In [2]:
import os
os.environ['OPENBLAS_NUM_THREADS'] = '1'       #Disactivate multiprocessing for numpy
import numpy as np
import matplotlib.pyplot as plt
import json
import gymnasium as gym
import yaml
from datetime import datetime

import stable_baselines3

from stable_baselines3.common.env_checker import check_env
from stable_baselines3.common.env_util import make_vec_env
from stable_baselines3.common.vec_env import VecNormalize, SubprocVecEnv
from stable_baselines3 import PPO, A2C, SAC, TD3
from stable_baselines3.common.evaluation import evaluate_policy
from stable_baselines3.common.noise import NormalActionNoise, OrnsteinUhlenbeckActionNoise
from stable_baselines3.common.callbacks import EvalCallback, CallbackList, CheckpointCallback, StopTrainingOnNoModelImprovement

from sogym.mmc_optim import run_mmc
from sogym.env import sogym
from sogym.expert_generation import generate_expert_dataset, generate_mmc_solutions, generate_dataset
from sogym.utils import profile_and_analyze,ImageDictExtractor, CustomBoxDense
from sogym.callbacks import FigureRecorderCallback, MaxRewardCallback, GradientNormCallback, GradientClippingCallback
from sogym.pretraining import pretrain_agent, ExpertDataSet

import torch
import torch as th
import torch.nn as nn
import torch.optim as optim
from torch.optim.lr_scheduler import StepLR
from torch.utils.data import random_split, Dataset
from IPython.display import display

%load_ext autoreload
%autoreload 2

print('SB3 version:', stable_baselines3.__version__)
# Let's make the code device agnostic:
device = 'cuda' if torch.cuda.is_available() else 'cpu'
print('Using device:', device)

SB3 version: 2.2.1
Using device: cuda


In [3]:
# Common parameters
params = {
    'observation_type': 'topopt_game',
    'vol_constraint_type': 'hard',
    'resolution': 50
}

# Train environment
train_env = sogym(mode='train', check_connectivity=True, **params)
# Evaluation environment
eval_env = sogym(mode='test', check_connectivity=False, **params)

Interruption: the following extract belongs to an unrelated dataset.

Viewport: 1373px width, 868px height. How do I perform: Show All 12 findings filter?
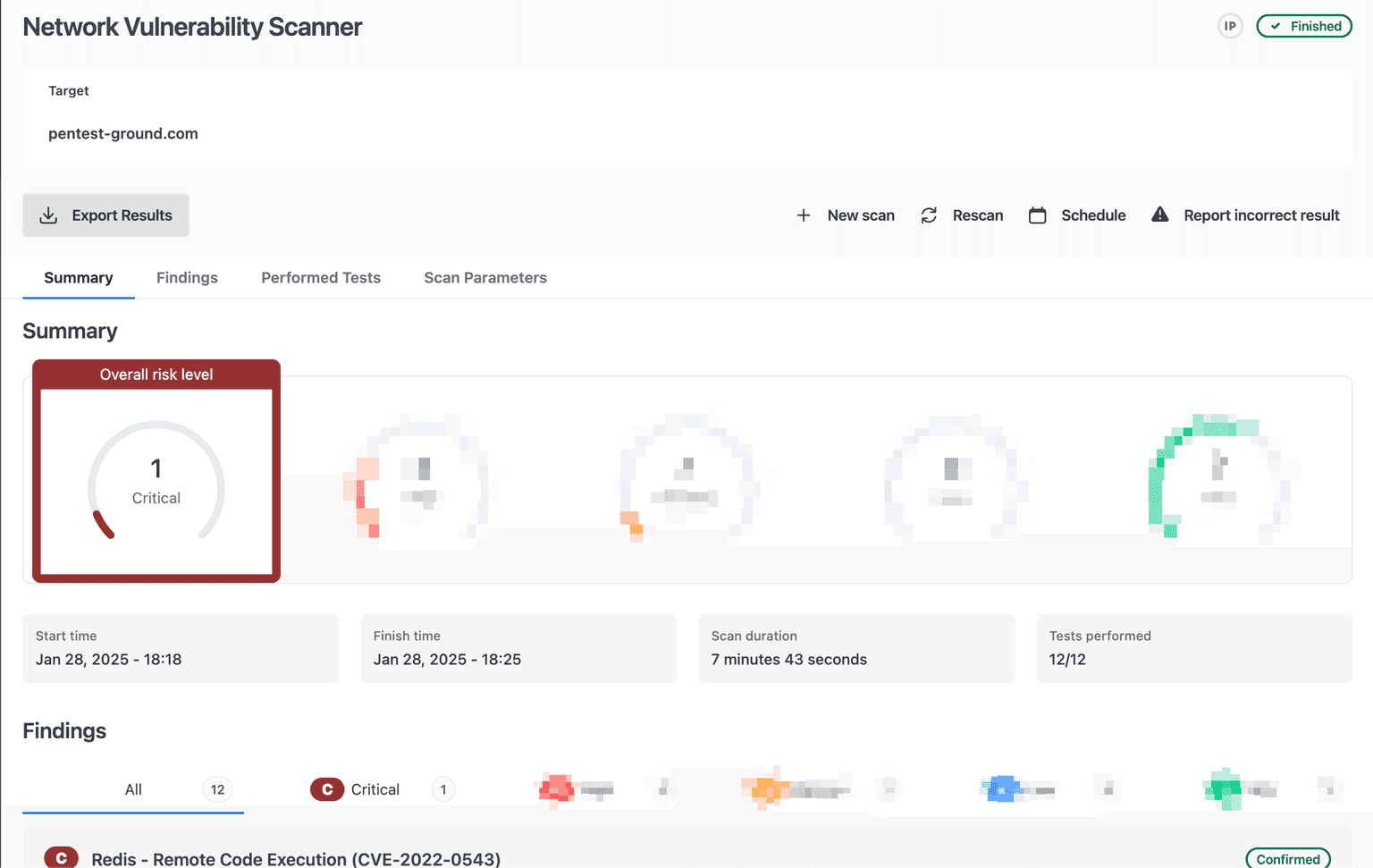(x=133, y=789)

## To generate expert trajectories using the conventional optimization process:

In [None]:
obs = train_env.reset()
cfg = {
            'optimizer':'hybrid', #optimiser choice
            'xInt':0.25, #initial interval of components in x
            'yInt':0.25, #initial interval of components in y
            'E':1.0, #Young's modulus
            'nu':0.3, #Poisson ratio
            'h':1, #thickness
            'dgt0':5, #significant digit of sens.
            'scl':1, #scale factor for obj
            'p':6,  #power of super ellipsoid
            'lmd':100, #power of KS aggregation   
            'maxiter':1000, # maximum number of outer iterations
            'alpha':1e-9, # This is the threshold level in the Heaviside function
            'epsilon':0.2, #This is the regularization term in the Heaviside function
            'maxinnerinit':1, # This is the maximum number of inner iterations for GCMMA
            'switch':-0.000002, # This is the switch criteria for the hybrid optimizer
            'convergence_threshold':2e-4, #This is the threshold for the relative change in the objective function
            'xmin':(0.0, 0.0, 0.0, 0.00, 0.00, -np.pi),
            'xmax':(train_env.dx, train_env.dy, 0.7*min(train_env.dx,train_env.dy), 0.05*min(train_env.dx,train_env.dy),0.05*min(train_env.dx,train_env.dy), np.pi)
        }

#run_mmc(train_env.conditions,train_env.nelx,train_env.nely,train_env.dx,train_env.dy,plotting='contour',verbose=0,cfg=cfg)
dataset_folder = "./dataset/topologies/mmc"
#generate_mmc_solutions(key=0,dataset_folder="/home/thomas/Documents/scratch_thomas/GitHub/sogym_v2/dataset/topologies/mmc")
generate_dataset(dataset_folder= dataset_folder, num_threads=32, num_samples=20000)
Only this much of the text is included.